Customer churn rate is a critical metric to calculate for every company with a subscription-based business model. By quantifying the number of customers you’ve gained or lost in a given period, you can determine the revenue coming into the business, make future plans, and start to understand the impact of different strategies. Tracking churn rate offers new insights into your business and how it’s viewed by your customers.
The hardest sales conversion is acquiring new customers. You have to go out and find people or businesses interested in your product, then convince them of its value. This requires marketing and sales processes, typically expressed as an average customer acquisition cost (CAC).
In contrast, it’s easier and more valuable to hold onto what you already have, maintaining existing customers. Long-term customers continue to bring money through the door while only incurring operational and customer service costs.
Customers who sign up for just a short period before canceling typically don’t recoup their CAC, costing your business money. That’s why it’s so important to calculate your churn rate and find ways to minimize the number of customers walking away from your business.
In its simplest form, churn rate is the number of customers that choose to cancel or not renew their subscription over a given time period. Typically churn rate is calculated over a month or year and expressed as a percentage of the initial number of customers.
Businesses can track their customers and revenue using accounts payable software and CRM (Customer relationship management) tools deriving the final churn rate for a given period.
A high churn rate shows a large number of people stopped buying your service, suggesting deeper issues with your value proposition. To be successful, companies need to track any dips, and work to minimize it at all times.
While calculating churn rate might seem trivial, there’s much more to it than meets the eye. To make the most of the metric, you have to understand the nuances in the numbers.
While you may come across definitive churn rate formulas, these generalized approaches offer a surface-level overview of company performance while papering over the fine details. In reality, it isn’t easy to accurately and consistently track churn rate.

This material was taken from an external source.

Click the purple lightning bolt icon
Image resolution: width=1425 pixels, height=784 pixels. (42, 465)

This is before you even get into the many different ways of calculating churn rates to gain deeper insights into your company. Companies can learn about who’s leaving and why by separating customers into segments based on various factors.
For example, it’s often a good idea to analyze first-time customers and how they came to use your service separately. Did they sign up using a special offer or discount, and did they choose to continue using the service at the full price? By understanding the typical churn rate for these customers, you can calculate the signup discount to offer where enough people keep the service and ensure you still make a profit.

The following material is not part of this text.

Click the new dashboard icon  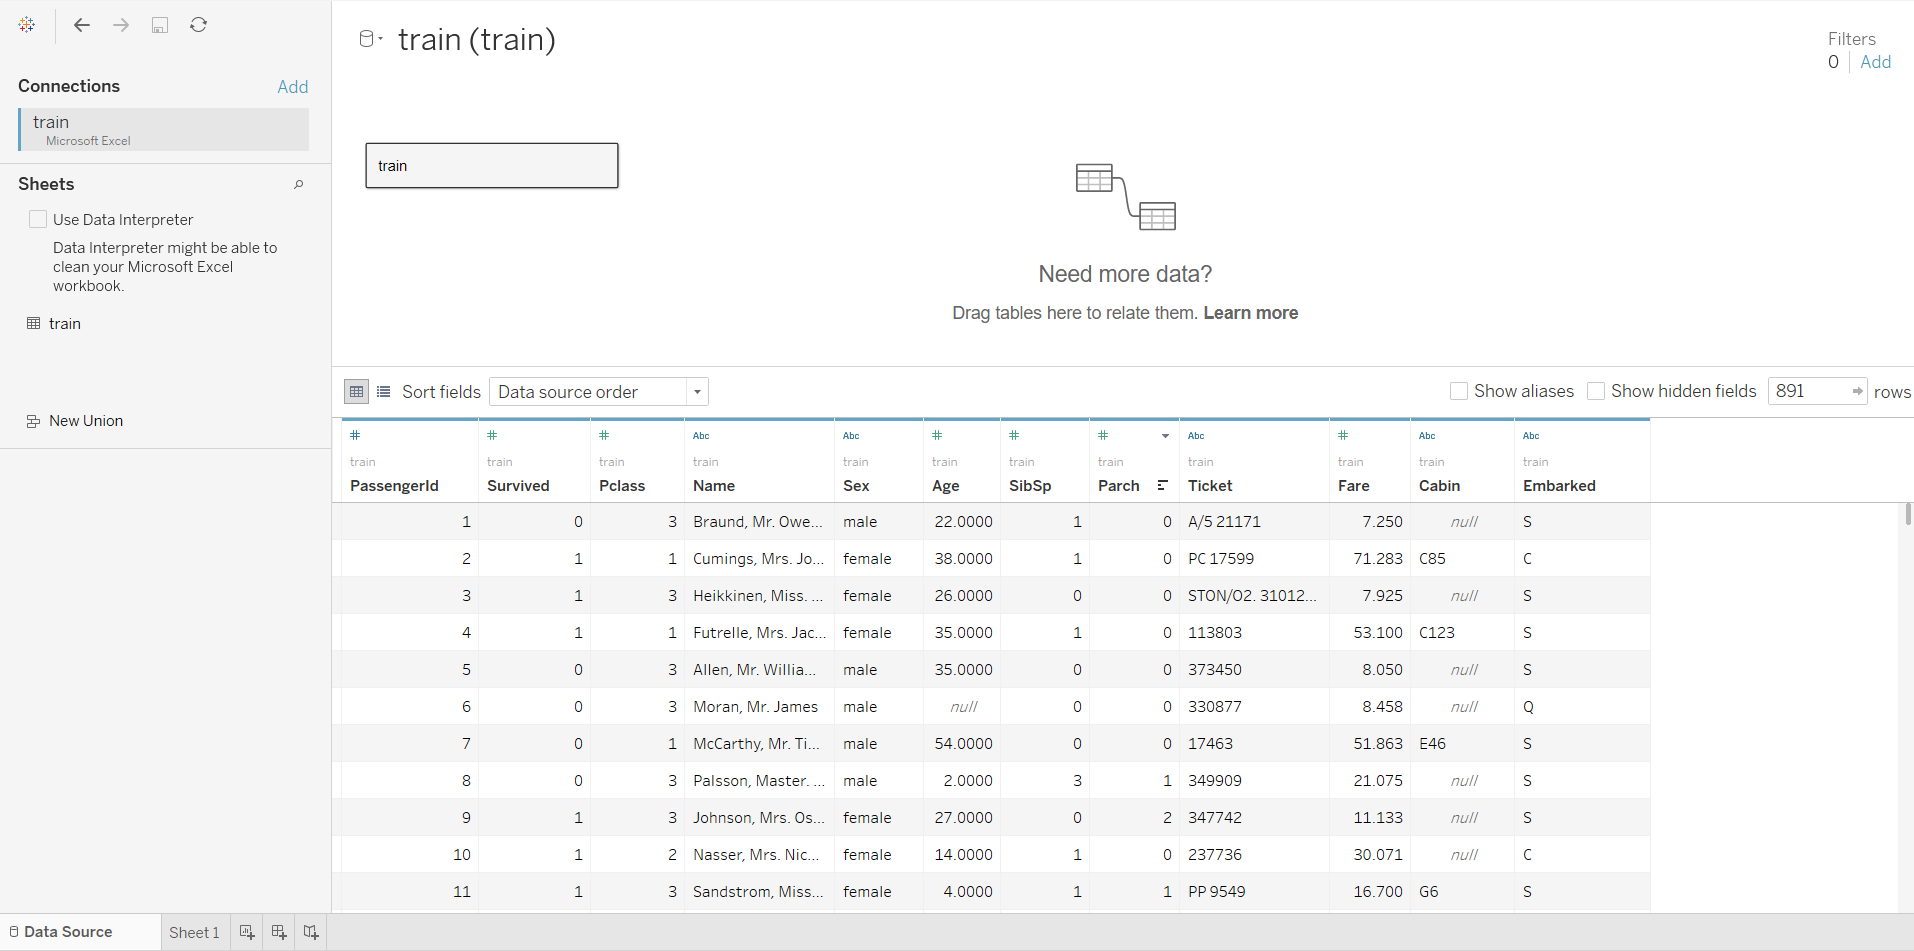pyautogui.click(x=279, y=932)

Listed below are three specific challenges to accurately calculating customer churn rates:
Typical churn rate formulas tell you to divide the number of lost customers by the total number of customers at the start of the period. To do this, you must choose how to count these two numbers. What sounds simple actually masks some complexity, and these two numbers are harder to define than you might expect.

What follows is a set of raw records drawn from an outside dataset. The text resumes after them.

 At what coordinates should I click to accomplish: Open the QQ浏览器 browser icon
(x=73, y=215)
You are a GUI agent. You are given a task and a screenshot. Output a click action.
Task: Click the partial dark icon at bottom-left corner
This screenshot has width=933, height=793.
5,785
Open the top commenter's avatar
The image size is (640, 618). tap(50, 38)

Let’s assume we’re calculating the churn rate for a given month. There are three main types of customers:
A spike in signups can quickly distort churn rate. If it happens before the period you’re calculating for, you’ll have a disproportionately high number of “retained” customers. Now, suppose it occurs during the month you’re calculating for. In that case, it may lead to miscounting the actual number of “lost” customers, i.e., failing to track specific lost customers if the number is higher at the end of the month compared to the start.
Additionally, you have to decide at what point the customer is considered “lost.” Is it when the subscription ends or when they choose to cancel? If a customer signs up because of a discount and immediately cancels, are they part of this month’s churn or next, and are they counted in next month’s retained customers?
Typically, businesses consider churn when the next payment does not arrive, as until then, you have a chance to entice them back into subscribing. Others choose the moment of cancellation as the “churn point,” but this can lead to strange results. For example, under this system, it is possible to lose more customers in a month than you started with.
The scale of your customer base dramatically impacts churn rate figures. Losing a hundred customers is much less concerning if you started with 10,000 (churn rate = 1%) than if you started with 500 (churn rate = 20%).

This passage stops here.